Problem to work on →
Look through the entries and report how many lines include the word "category". Give the number alone.

--- Data provided Enclosed Below ---

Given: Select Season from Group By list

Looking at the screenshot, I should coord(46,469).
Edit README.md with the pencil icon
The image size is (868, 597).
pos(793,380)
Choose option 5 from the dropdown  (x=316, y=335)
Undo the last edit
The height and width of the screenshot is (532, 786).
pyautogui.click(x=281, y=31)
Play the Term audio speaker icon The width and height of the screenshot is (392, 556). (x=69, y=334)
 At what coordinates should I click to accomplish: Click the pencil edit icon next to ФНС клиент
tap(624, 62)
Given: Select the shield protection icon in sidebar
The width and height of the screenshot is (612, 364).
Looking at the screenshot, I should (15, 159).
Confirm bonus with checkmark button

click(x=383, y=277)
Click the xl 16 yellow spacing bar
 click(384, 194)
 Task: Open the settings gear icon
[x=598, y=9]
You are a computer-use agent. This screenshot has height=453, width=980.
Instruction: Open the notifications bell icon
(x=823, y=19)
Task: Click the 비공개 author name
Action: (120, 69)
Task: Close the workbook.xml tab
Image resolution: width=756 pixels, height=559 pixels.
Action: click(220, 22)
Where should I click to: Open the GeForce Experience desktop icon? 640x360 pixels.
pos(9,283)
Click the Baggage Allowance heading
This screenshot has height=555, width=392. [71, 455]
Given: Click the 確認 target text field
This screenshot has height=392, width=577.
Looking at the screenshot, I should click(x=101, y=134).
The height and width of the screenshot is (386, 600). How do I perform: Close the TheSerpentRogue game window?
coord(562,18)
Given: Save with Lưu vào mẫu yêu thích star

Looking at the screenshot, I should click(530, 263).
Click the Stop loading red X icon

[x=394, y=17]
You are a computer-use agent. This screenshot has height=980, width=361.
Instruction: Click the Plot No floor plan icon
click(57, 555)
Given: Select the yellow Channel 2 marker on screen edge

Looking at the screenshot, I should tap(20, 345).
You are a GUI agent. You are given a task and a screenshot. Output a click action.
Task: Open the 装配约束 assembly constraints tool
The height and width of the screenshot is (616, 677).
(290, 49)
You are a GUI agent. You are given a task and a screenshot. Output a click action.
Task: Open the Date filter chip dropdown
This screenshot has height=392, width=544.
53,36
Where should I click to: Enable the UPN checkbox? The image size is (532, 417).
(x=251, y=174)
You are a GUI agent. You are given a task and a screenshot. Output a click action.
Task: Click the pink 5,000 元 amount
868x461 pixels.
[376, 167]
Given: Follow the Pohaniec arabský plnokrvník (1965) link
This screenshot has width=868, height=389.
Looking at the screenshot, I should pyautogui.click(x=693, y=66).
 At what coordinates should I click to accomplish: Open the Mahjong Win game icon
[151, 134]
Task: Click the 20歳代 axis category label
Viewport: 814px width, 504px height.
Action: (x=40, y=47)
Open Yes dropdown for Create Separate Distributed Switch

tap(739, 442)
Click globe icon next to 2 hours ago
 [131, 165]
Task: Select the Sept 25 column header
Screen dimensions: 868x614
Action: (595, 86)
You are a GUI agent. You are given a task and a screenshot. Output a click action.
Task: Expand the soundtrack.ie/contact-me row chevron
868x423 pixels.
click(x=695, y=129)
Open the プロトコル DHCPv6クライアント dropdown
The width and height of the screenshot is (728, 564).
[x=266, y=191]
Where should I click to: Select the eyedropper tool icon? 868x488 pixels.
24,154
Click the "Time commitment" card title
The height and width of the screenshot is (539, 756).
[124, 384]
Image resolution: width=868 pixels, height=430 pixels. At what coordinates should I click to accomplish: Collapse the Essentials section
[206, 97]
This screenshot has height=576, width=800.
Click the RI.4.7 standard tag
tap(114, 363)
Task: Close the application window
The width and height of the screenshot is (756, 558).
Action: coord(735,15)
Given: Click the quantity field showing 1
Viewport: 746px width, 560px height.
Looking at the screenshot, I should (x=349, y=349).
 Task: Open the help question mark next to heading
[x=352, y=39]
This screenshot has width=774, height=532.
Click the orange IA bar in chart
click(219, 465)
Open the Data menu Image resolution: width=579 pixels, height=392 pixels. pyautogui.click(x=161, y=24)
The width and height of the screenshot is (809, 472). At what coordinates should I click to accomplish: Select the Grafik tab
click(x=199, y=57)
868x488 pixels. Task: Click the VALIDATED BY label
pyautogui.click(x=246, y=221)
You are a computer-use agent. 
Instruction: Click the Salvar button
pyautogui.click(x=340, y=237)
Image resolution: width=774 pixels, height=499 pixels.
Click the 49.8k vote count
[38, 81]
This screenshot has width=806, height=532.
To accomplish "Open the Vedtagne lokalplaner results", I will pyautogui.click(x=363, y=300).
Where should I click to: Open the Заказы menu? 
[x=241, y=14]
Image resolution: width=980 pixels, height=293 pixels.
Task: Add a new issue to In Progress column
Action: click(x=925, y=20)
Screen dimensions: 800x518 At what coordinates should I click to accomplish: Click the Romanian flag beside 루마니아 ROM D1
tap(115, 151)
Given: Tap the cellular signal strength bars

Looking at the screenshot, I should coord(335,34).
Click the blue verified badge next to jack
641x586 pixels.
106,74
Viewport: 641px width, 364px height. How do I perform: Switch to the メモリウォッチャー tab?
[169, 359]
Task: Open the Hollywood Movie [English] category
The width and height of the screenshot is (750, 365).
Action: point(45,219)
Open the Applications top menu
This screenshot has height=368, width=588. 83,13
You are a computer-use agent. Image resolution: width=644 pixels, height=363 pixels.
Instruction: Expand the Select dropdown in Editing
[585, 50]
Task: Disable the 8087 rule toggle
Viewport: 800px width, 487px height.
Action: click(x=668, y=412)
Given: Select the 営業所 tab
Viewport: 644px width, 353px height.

--- End of Enclosed Data provided ---

Answer section →
2